La phase de construction du planning des marathons pour l’année est un moment assez particulier mais très excitant. Il y a tant d’épreuves qui me font les doux yeux que mon calendrier ne compte bientôt pas assez de week-end pour épancher ma soif inextinguible. Mais la raison doit vite intervenir pour modérer ce que d’aucuns considèrent comme une dépendance maladive.
C’est cette bouffée de sagesse qui m’avait poussé à rayer de mes prévisions 2014 le marathon de Nantes même si le souvenir des bons moments partagés sur l’édition 2013 était encore bien vivace. Un atterrissage à Roissy depuis Boston prévu pour le jeudi qui serait vraisemblablement suivi d’une phase troublée de Jet Lag, voilà des conditions guère propices à envisager un déplacement serein dès le samedi en pays Nantais.

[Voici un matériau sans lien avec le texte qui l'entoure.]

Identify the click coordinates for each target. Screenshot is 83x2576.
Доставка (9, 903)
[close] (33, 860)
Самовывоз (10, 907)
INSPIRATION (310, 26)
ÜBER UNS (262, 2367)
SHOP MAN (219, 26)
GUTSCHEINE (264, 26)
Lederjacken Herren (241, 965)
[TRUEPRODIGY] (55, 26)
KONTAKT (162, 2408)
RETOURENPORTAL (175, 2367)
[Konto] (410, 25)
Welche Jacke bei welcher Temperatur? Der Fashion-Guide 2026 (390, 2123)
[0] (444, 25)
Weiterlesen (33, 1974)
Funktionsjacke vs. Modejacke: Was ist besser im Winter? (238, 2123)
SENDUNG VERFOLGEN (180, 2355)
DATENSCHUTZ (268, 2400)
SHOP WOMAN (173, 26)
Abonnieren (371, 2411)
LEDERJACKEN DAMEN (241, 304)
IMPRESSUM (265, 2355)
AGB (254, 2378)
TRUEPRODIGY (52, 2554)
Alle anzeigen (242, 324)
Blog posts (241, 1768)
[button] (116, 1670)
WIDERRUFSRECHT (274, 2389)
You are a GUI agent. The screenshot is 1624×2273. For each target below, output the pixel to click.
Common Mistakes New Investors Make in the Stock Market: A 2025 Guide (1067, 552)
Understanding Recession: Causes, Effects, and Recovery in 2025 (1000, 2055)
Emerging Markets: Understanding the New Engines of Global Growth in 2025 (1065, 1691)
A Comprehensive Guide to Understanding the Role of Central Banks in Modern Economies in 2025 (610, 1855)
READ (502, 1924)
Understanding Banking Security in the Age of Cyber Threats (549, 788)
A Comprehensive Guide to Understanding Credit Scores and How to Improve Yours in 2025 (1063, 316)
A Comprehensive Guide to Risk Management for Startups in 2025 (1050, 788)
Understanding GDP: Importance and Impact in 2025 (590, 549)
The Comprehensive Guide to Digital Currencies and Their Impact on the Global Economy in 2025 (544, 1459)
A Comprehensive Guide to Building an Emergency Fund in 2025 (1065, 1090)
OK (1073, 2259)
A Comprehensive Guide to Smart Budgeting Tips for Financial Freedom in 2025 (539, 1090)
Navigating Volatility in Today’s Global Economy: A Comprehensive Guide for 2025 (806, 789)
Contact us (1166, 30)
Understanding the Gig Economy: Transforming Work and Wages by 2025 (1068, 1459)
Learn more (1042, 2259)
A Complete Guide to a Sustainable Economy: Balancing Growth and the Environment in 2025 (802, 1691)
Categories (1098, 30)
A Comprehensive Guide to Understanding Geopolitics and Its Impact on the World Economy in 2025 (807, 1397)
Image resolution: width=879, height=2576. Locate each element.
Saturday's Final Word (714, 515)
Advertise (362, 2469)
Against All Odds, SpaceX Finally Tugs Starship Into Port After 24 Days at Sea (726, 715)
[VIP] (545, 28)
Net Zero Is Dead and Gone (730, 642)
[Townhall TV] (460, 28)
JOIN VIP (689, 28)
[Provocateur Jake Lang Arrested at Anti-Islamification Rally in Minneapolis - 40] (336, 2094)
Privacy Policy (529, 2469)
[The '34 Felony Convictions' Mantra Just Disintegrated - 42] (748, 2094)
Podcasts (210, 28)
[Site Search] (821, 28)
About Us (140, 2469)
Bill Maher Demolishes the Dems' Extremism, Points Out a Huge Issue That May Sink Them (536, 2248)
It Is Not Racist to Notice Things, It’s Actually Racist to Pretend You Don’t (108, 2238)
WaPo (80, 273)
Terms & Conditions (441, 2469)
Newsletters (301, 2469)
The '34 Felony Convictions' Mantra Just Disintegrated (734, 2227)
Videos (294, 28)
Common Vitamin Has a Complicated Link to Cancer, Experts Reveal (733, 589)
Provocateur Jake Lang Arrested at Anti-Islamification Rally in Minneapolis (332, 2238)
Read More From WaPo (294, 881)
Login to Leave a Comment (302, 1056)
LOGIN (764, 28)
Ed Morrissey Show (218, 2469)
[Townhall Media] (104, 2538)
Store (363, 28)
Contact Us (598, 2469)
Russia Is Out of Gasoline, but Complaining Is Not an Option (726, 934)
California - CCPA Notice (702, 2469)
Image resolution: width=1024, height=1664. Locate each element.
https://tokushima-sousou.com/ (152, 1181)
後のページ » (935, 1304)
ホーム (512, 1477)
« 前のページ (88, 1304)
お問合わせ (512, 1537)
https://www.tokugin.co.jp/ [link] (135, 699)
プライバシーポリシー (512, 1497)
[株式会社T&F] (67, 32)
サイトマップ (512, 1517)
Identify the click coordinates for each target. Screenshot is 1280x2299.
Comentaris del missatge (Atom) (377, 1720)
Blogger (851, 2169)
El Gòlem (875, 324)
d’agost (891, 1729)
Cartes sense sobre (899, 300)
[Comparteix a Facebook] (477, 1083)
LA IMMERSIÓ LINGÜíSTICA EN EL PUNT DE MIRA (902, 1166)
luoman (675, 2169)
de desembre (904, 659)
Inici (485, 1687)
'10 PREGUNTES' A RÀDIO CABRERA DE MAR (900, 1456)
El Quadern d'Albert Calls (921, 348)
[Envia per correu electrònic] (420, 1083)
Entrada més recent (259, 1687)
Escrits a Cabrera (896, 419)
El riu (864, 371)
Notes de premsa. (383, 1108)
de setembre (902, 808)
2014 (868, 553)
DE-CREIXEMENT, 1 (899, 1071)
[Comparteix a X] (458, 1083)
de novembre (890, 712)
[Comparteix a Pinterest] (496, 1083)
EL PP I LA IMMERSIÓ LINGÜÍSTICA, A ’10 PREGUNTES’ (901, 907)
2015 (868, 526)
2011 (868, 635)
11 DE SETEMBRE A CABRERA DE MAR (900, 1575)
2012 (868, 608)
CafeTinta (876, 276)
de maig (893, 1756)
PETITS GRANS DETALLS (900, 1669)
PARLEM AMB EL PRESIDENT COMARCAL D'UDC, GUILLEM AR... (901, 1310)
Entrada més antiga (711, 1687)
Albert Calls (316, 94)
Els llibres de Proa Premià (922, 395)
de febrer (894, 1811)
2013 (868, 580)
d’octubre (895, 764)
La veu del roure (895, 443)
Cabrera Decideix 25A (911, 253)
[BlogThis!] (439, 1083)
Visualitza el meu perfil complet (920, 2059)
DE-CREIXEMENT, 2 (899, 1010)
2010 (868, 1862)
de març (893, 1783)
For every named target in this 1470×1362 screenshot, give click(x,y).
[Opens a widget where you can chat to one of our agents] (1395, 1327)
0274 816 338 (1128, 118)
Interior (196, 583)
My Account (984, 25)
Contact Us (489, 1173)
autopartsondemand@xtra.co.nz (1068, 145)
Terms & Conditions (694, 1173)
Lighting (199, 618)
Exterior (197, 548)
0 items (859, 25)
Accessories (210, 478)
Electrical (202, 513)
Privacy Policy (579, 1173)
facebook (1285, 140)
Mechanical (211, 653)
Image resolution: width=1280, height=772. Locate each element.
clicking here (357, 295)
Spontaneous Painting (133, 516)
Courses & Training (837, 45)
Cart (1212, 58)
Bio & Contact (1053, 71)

Soit, mais alors comment expliquer que lorsque j’ai reçu ce mail du sponsor principal me proposant un jeu pour gagner un dossard, je me sois précipité pour y participer ? Et comment comprendre cette joie non contenue à la réception du second message d’Odlo m’annonçant que j’étais l’heureux gagnant du précieux sésame.
Mireille, beaucoup moins séduite par ce projet mais résignée me laissait vivre seul ce nouvel épisode. Pris d’un élan éco-citoyen je m’inscrivais sur Blablacar, le célèbre site de co-voiturage et ne tardait pas à trouver de la compagnie pour ce trajet entre Bordeaux et Nantes.
Une fois sur place, je file récupérer mon dossard gratuit au Marathon Expo et retrouver l’ami Thierry, local de l’étape et psy préféré des CLM. Faut dire qu’il a du boulot Thierry avec tous les furieux de la bande !
Le repas bien chaleureux, pour une fois sans pâtes mais dans un restaurant au nom prédestiné se termine par un digestif offert par le patron. Comment refuser ?

 

Choix d’un restaurant au nom très approprié !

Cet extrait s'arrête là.